It’s bad enough that chairlifts sometimes have a mind of their own. Just imagine if the operating system controlling your resort’s chairlift system was to be accessed remotely by hackers and the carnage they could initiate.
That nightmare could have become a reality recently for Patscherkofel Ski Resort in Austria area who recently discovered a major security flaw with their gondola: it could be remotely controlled by hackers, reports TGR.
Not only is their gondola operating system completely vulnerable to cyber attacks, but unscrupulous hackers had the potential ability to control the most minute of details pertaining to the lift.
According to Hack Read, a savvy enough person could remotely start, stop, reverse, change the safety distance between cars, and even configure the tension in the cables.

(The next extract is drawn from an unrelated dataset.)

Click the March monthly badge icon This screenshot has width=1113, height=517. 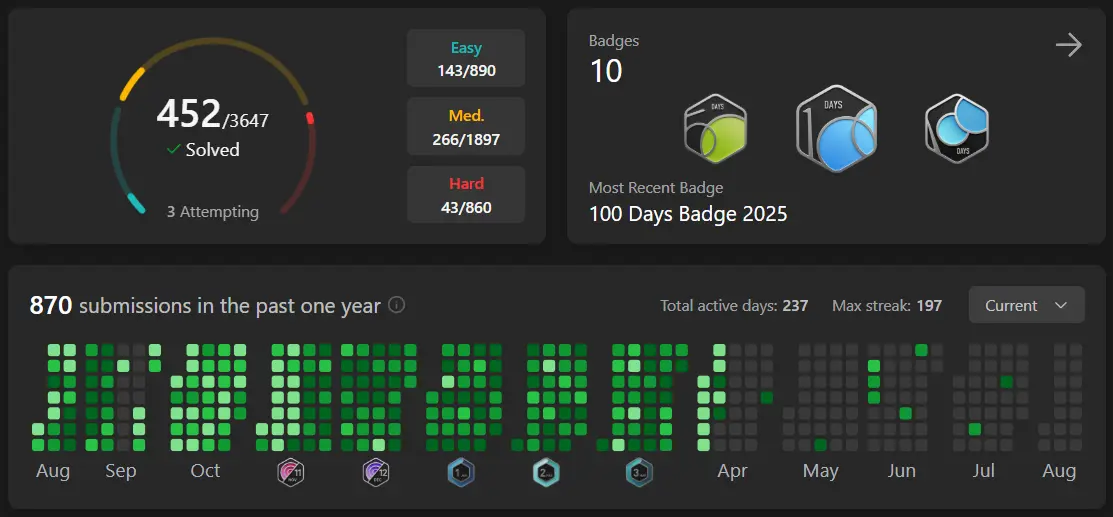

The major flaw was discovered by white-hat hackers Sebastian Neef and Tim Philipp Schäfers, which easily thwarted the “superlative safety level” of the lift.
“The control of the Patscherkofelbahn was accessible via a web interface unencrypted and without the need for authentication via the internet,” Schäfers explained.
The manufacturer of the lift, The Dopplmayr/Garaventa group, is known for their production of ropeways, ski lifts, and cable cars. Since the recent findings, the manufacturer has claimed to have addressed the issue. However, the National Computer Emergency Response Team of Austria has halted the use of the lift until an effective security system is in place.
The control unit of a Ski lift gondola in Austria was exposed to the internet, allowing you to start/stop/reverse it and even configure the steel cable tension! 😮 #internetofshit Article: (German) https://t.co/4pDbmXszQ9 pic.twitter.com/EslM0fcJ3o
— svbl (@svblxyz) April 19, 2018
This incident eerily echoes previous issues surrounding cyber security for Austria. Last year the Romantik Seehotel Jaegerwirt—an infamous 111-year-old hotel—had its reservation and electronic key lock system compromised. The attack forced the hotel management to pay a ransom to the hackers to unlock the rooms of guests.
Imagine what could have happened if the vulnerability wasn’t identified by white-hat hackers but cybercriminals?